Die Devise lautet also: Du musst früh, sehr früh buchen. Ansonsten wird es knapp oder teuer. Wir haben sieben Monate im Voraus gebucht, also im November für den Juni und hatten keine Probleme alle Wunschunterkünfte zu bekommen. Unterwegs haben wir auch eine Wanderin aus Dresden getroffen, die „erst“ sechs Wochen vorher gebucht hat, wo viele Unterkünfte am Weg voll waren. Als Notfalltrick ist sie öfter am Tagesende mit dem Taxi zu einer Unterkunft in einem Nachbarort gefahren.
Gerade nach dem Brexit sind die Hotelpreise in Schottland teils extrem gestiegen, so dass bald die Schweiz als preiswerte Alternative interessant werden dürfte. Wer früh sucht, findet aber noch etwas.
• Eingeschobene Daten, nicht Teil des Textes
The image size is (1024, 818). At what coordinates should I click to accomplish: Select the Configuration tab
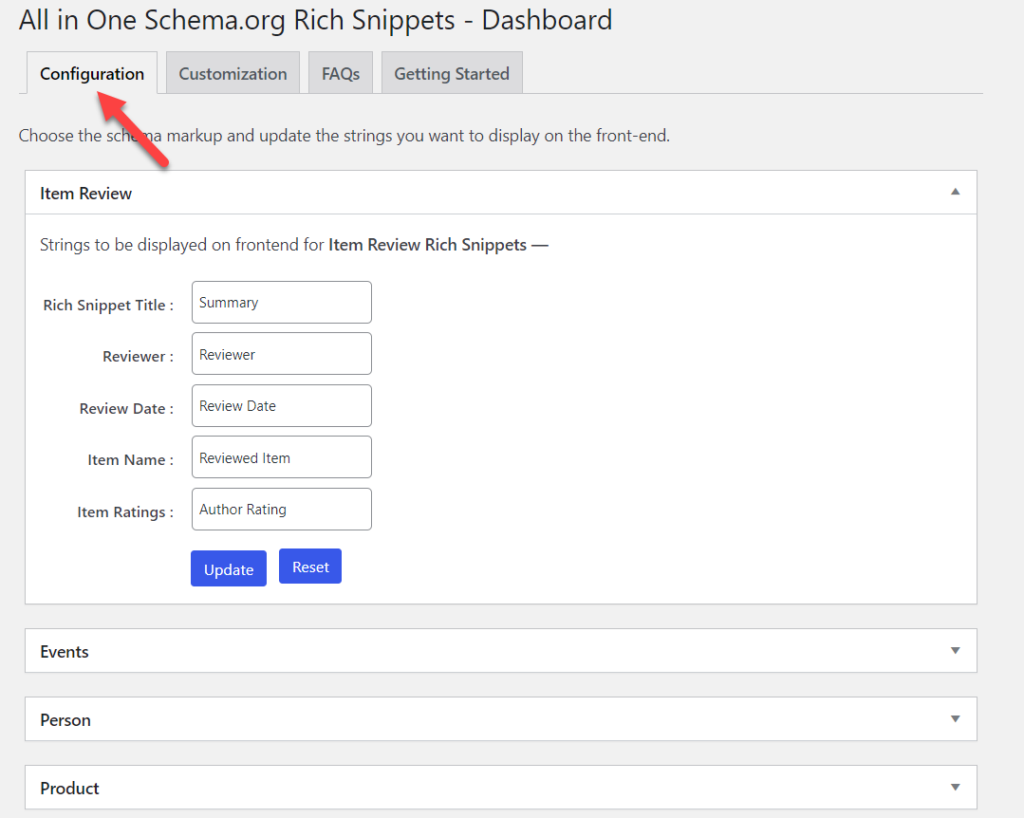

Gepäckservice: Zum ersten und einzigen Mal haben wir uns für eine Wanderung einen Gepäckservice gegönnt. Warum eigentlich? Denn es war einfach, erschwinglich und äußerst komfortabel. Wir mussten nur das Tagesgepäck auf dem Rücken tragen. Kamen wir abends in der Unterkunft an, war die trockene und frische Wäsche bereit. Abends ging es nach der Dusche dann in sauberen Sachen zum leckeren Essen in den (Hotel-)Pub zu gehen.
Ausrüstung:
Du brauchst auf jeden Fall gute, regenfeste Kleidung. Ich würde neben Regenjacke und Regenhose auch wetterfeste Schuhe (z.B. GTX-Modelle) für den WHW wählen. Du brauchst Schuhe mit gutem Profil, die Dir an Hängen und auf den teilweise steinigen Wegen und gerölligen Passagen Halt geben. Dass auch der Rucksack wetterfest sein sollte, erschließt sich wohl.
Wenn Du zeltest, brauchst Du natürlich ein regenfestes Zelt (mit guter Wassersäule), eine Isomatte, einen Schlafsack (gerne mit Näße-unempfindlicher Synthetikfüllung) und Kochutensilien.
Wanderstöcke finde ich auch auf dem WHW hilfreich.
Mir ist zwischen Glasgow und Fort William nur das Outdoor-Geschäft „The Green Welly Stop“ in Tyndrum bekannt, wo man zuverlässig Ausrüstung ersetzen oder z.B. eine neue Gaskartusche kaufen kann. Der Notfallplan ist unterwegs natürlich a. Online-Shopping oder b. der Pausentag mit Bus-/Zug-Fahrt nach Glasgow, Alexandria (Südspitze Loch Lomand: Hawkshead), Tyndrum oder Fort William.